Topoisomerase 3ß is the major topoisomerase for mRNAs and linked to neurodevelopment and mental dysfunction

Abstract

Human cells contain five topoisomerases in the nucleus and cytoplasm, but which one is the major topoisomerase for mRNAs is unclear. To date, Top3 is the only known topoisomerase that possesses RNA topoisomerase activity, binds mRNA translation machinery and interacts with an RNA-binding protein, FMRP, to promote synapse formation; and Top3 gene deletion has been linked to schizophrenia. Here, we show that Top3 is also the most abundant mRNA-binding topoisomerase in cells. Top3, but not other topoisomerases, contains a distinctive RNA-binding domain; and deletion of this domain diminishes the amount of Top3 that associates with mRNAs, indicating that Top3 is specifically targeted to mRNAs by its RNA binding domain. Moreover, Top3 mutants lacking either its RNA-binding domain or catalytic residue fail to promote synapse formation, suggesting that Top3 requires both its mRNA-binding and catalytic activity to facilitate neurodevelopment.

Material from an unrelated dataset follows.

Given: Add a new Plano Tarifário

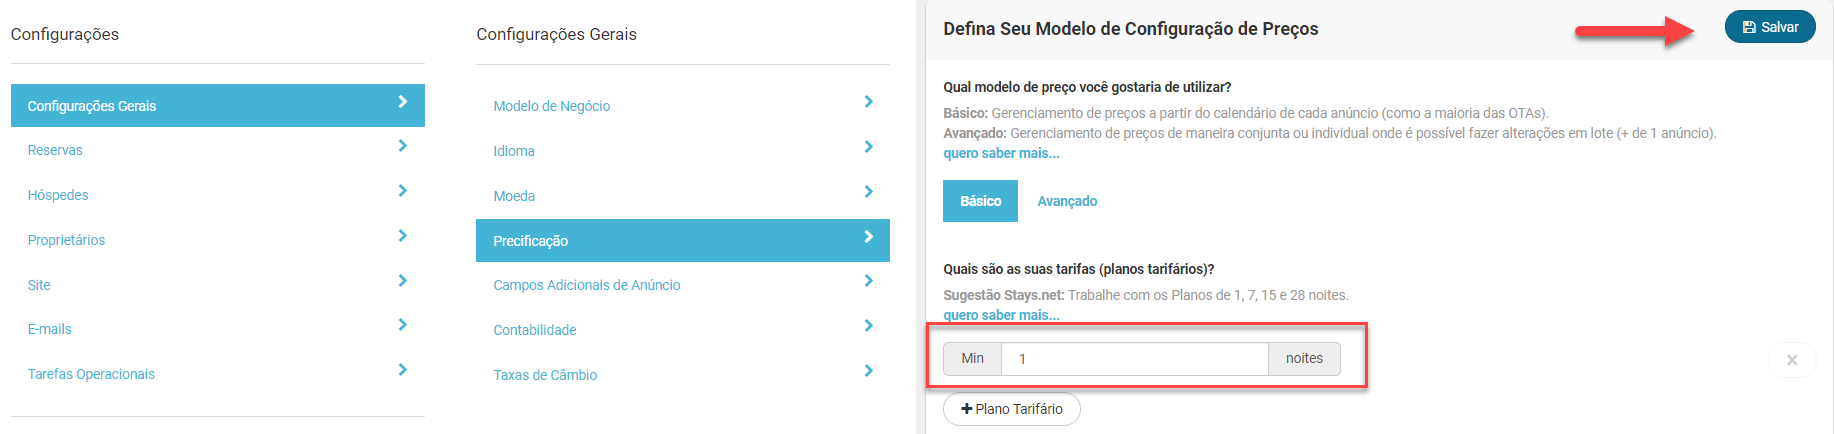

Notably, Top3 proteins bearing point mutations from schizophrenia and autism individuals are defective in association with FMRP; whereas one of the mutants is also deficient in binding mRNAs, catalyzing RNA topoisomerase reaction, and promoting synapse formation. Our data suggest that Top3 is the major topoisomerase for mRNAs, and requires both RNA binding and catalytic activity to promote neurodevelopment and prevent mental dysfunction.